Description of the task:
Every line containing the string "will" is to be copied from the records.

BEGIN Extracted information

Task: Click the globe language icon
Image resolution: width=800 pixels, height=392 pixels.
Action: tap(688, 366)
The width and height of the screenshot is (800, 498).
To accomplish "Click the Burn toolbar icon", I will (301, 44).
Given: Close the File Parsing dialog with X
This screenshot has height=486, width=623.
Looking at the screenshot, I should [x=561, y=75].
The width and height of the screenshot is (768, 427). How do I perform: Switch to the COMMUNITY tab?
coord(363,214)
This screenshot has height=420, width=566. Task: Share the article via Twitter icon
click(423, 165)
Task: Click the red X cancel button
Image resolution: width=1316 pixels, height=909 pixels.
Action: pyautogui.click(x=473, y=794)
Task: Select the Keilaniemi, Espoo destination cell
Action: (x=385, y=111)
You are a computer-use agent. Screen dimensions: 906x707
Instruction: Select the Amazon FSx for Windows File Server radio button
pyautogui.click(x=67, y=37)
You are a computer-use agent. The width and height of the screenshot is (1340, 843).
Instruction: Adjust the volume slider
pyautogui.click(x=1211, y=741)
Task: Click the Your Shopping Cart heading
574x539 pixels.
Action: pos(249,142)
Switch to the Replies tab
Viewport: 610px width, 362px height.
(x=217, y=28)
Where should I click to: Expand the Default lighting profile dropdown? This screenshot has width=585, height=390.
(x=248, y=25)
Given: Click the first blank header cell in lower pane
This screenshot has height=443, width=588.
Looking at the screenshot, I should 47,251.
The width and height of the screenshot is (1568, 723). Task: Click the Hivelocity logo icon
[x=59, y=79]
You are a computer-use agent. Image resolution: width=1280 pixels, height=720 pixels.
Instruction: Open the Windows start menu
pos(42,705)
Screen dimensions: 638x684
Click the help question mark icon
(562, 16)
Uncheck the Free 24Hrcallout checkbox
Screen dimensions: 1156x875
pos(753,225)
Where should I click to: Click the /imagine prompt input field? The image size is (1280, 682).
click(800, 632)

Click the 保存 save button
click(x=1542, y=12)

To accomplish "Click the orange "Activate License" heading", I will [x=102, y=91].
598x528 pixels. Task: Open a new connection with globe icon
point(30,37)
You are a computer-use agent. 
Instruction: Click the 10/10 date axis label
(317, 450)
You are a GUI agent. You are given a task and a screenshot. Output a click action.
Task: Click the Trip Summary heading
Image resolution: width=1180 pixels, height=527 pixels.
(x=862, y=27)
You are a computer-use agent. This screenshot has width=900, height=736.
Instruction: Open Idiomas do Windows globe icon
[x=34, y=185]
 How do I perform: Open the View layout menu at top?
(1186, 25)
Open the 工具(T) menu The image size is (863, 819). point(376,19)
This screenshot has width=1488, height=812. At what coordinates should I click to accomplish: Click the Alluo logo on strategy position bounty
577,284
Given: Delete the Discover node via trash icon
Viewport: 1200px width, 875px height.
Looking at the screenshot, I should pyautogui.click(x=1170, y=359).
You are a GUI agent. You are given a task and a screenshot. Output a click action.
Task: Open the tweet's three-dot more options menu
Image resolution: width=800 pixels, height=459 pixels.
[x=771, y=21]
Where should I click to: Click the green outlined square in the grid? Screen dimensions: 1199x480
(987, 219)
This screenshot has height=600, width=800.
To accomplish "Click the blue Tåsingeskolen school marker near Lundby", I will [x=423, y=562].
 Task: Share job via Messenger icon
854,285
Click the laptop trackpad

END Extracted information

Task solution:
To accomplish "Click the Burn toolbar icon", I will (301, 44).
To accomplish "Click the orange "Activate License" heading", I will [x=102, y=91].
To accomplish "Click the blue Tåsingeskolen school marker near Lundby", I will [x=423, y=562].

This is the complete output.